Das Regime versucht, die Allianz zu zerbrechen. Einerseits äußert das Regime Verständnis für die Demonstranten und ihre schwere wirtschaftliche Lage. Der Brotpreis wurde mittlerweile wieder gesenkt und verschiedene nationale Reserven angezapft. Andererseits werden Proteste durch Tränengas und scharfe Munition aufgelöst. Bei jeder Demonstration kommt es zu Toten und Verletzten. Die Rapid Support Forces - Milizen aus Darfur, welche auch für Saudi Arabien im Jemen kämpfen – wurden nach Khartum verlegt und bilden zusammen mit dem Geheimdienst eine Drohkulisse. Das Regime hofft durch dieses Vorgehen die notleidende Bevölkerung von weiteren Demonstrationen abzuhalten. Gleichzeitig gibt es Gesprächsangebote an die progressive Mittelschicht. Das Regime war schon in der Vergangenheit sehr erfolgreich darin, die Reputation der Oppositionsparteien bei der Bevölkerung durch nationale Dialoge und Verhandlungen zu zerstören.
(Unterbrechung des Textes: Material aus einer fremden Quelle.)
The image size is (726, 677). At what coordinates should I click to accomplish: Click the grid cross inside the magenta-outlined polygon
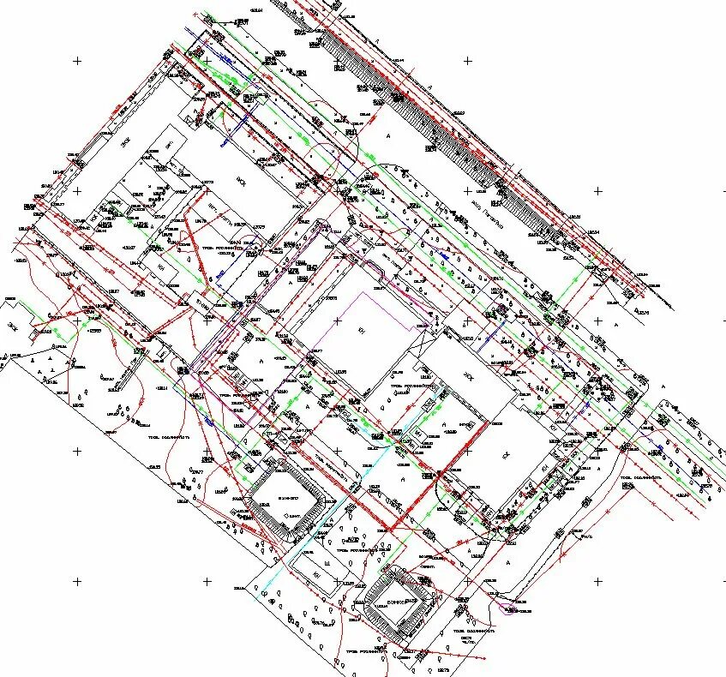[x=338, y=321]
Erlebt Sudan damit seine Version des Arabischen Frühlings?
Diese Frage ist schwer zu beantworten. In der Geschichte des Sudans wurde niemals ein religiöses Regime ohne die Unterstützung einer externen Macht gestürzt – und an dieser fehlt es derzeit. Die arabischen Regierungen der Golfstaaten mögen Al-Baschir nicht, haben aber kein Interesse an seinem Sturz. Der Emir von Katar hat bereits am 22. Dezember mit Al-Baschir telefoniert, um ihn politisch zu unterstützen. Andere regionale Akteure haben seit längerem wirtschaftliche Beziehungen mit dem sudanesischen Regime aufgebaut. Insbesondere Russland erhofft sich durch den Sudan, einen Brückenkopf in Afrika zu etablieren. Die westlichen Regierungen haben Angst vor Instabilität und brauchen den Sudan als Partner für ihre Migrationspolitik. Aus Mangel an externen Partnern hoffen die progressiven Kräfte, zumindest den Abgang Al-Baschirs und die Bildung einer Regierung aus Technokraten unter Einbindung von Kräften des derzeitigen Regimes zu erreichen. Der Haftbefehl des internationalen Strafgerichthofs gegen Al-Baschir macht für diesen einen Abgang jedoch höchst risikoreich.
Die Fragen stellte Joanna Itzek.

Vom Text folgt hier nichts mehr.